Windows has many disadvantages. The disadvantages cost many times more than the license price. The cost of all the problems created by Microsoft add up to $5000 lost time during a good year and up to $20000 during some years. That cost is one of the reasons I switched most of my computers over to Linux. Lost time due to Linux adds up to about $2000 per year for all my Linux computers. Just the license management cost for Microsoft software used to cost me more than $2000 per year. Despite the advantages of Linux, there are some applications that do not run on Linux and I have to keep at least one Windows machine active.
I did not buy an OEM Windows 7 with my new system. I will not dual boot. I now have a fast Windows notebook available to run the few applications I need on Windows.
|Component||Delivered||City pickup||Local shop|
Delivery charges make the online shops slightly more expensive. If you are lucky enough to find everything at one shop and have to pay only one delivery charge, you might save some money. One site quoted $30 for almost everything, although they did not have everything I want. Another site quited $15 for delivery then said an order may be split into multiple deliveries and you have no control. You have to wait around for delivery or have the boxes shipped to your work then carry them home. Carrying the hardwarehome on Sydney's crowded train is not convenient for the larger items. See my other pages covering the tricks for making online shops deliver what you ordered within a reasonable time frame.
If I purchased all the items from the cheapest suppliers, the delivery charges would add up to $150, I would have to wait around every day for up to a week, and the whole project would be delayed until the last product arrives.
A local shop is only cheaper if it is a shop you drive past during your normal travel and they have the product in stock when you arrive. I pass several computer shops on a typical weekend and can buy the best deals at each without driving extra distance. Between the local shops, I can get what I want for less than the delivered cost from online shops. There are also several computer shops within walking distance of where I currently work.
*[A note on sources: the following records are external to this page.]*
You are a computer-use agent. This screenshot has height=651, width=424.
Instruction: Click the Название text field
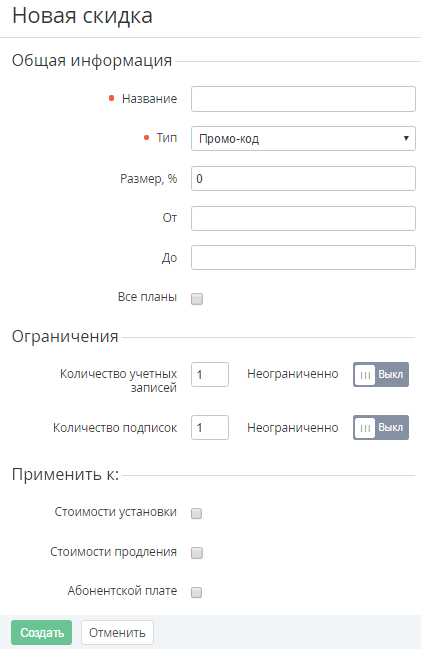click(303, 99)
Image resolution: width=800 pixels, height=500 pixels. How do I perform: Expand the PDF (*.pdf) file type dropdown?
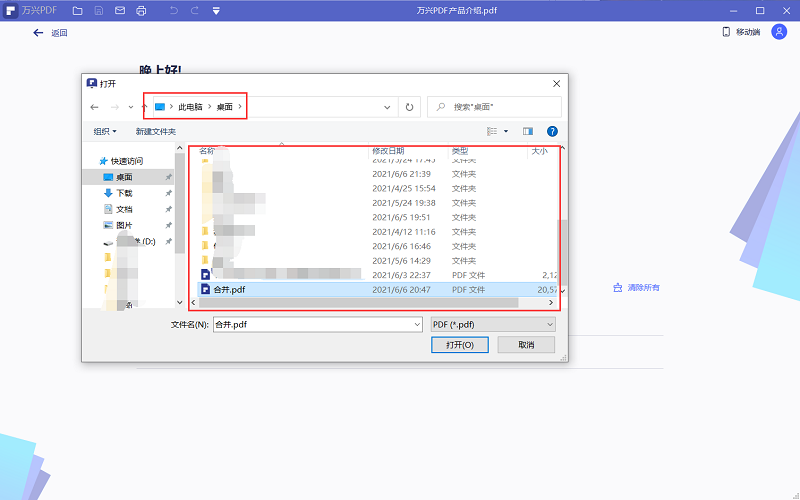(492, 324)
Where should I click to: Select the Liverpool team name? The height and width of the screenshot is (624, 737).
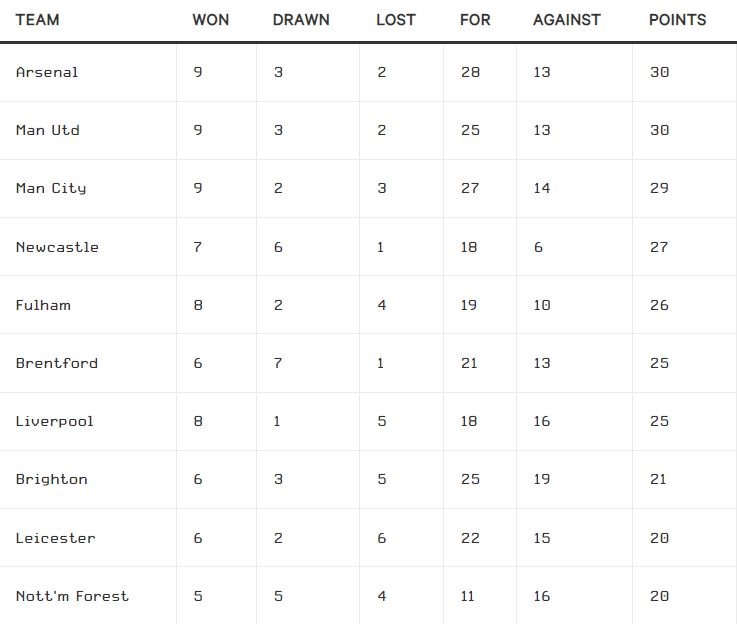pyautogui.click(x=55, y=421)
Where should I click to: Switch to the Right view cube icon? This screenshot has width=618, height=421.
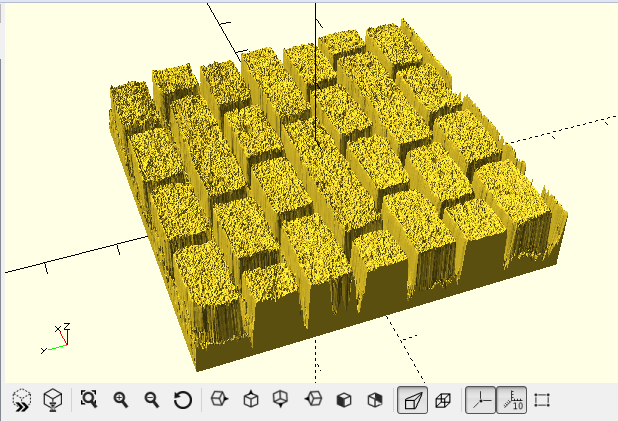[220, 400]
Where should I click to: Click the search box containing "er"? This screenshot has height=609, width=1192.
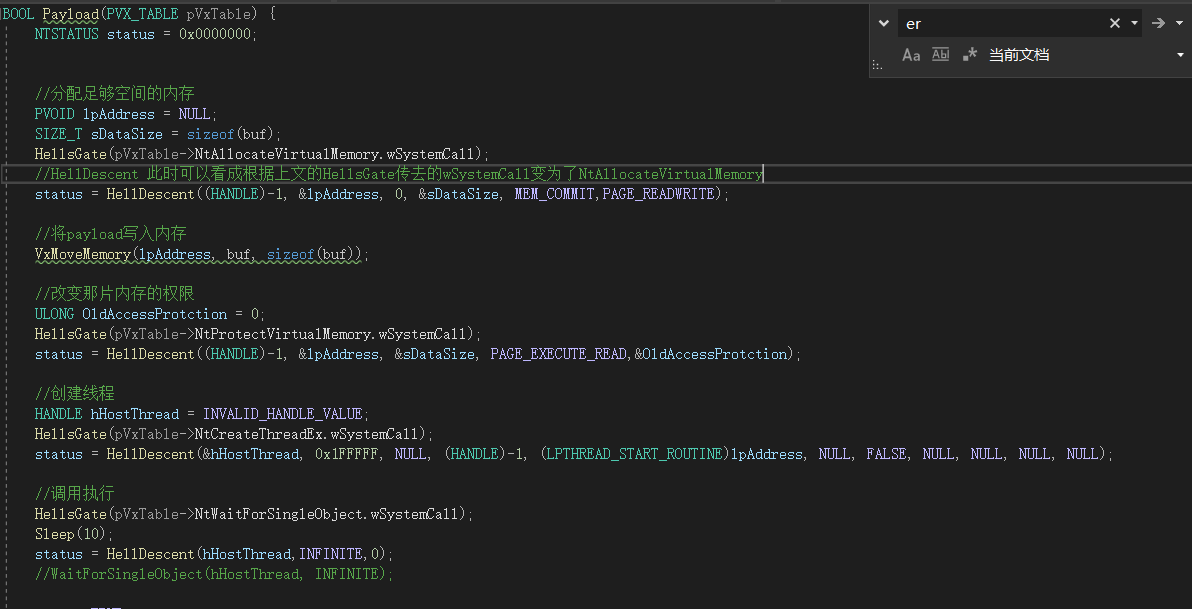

A system like this remains current for a few years then you dump it for a new backup. The upgrade decision is driven purely by compatibility. We are at the start of SATA 3, USB 3, and modern SSDs. You should get a long run from the computer before it becomes obsolete.
The finished system
The finished system is similar to what I planned. Frustration with Windows licensing restrictions made me use Linux instead of Windows. The system is so fast that I simply transferred the system SSD from my Linux workstation and will use the new machine for my desktop machine. The old Linux box is now the spare machine.
When you choose the best value parts to work together, you get the maximum overall speed for the lowest cost. The cost is lower than what you would spend on your primary computer and works out at about $3 per day for backup. The computer can sit there as a very effective backup plus you can use it for experiments at no extra cost. The extra speed of that new hardware will save you time during the experiments. If your current machine is a few years old, the new economy machine will probably be faster.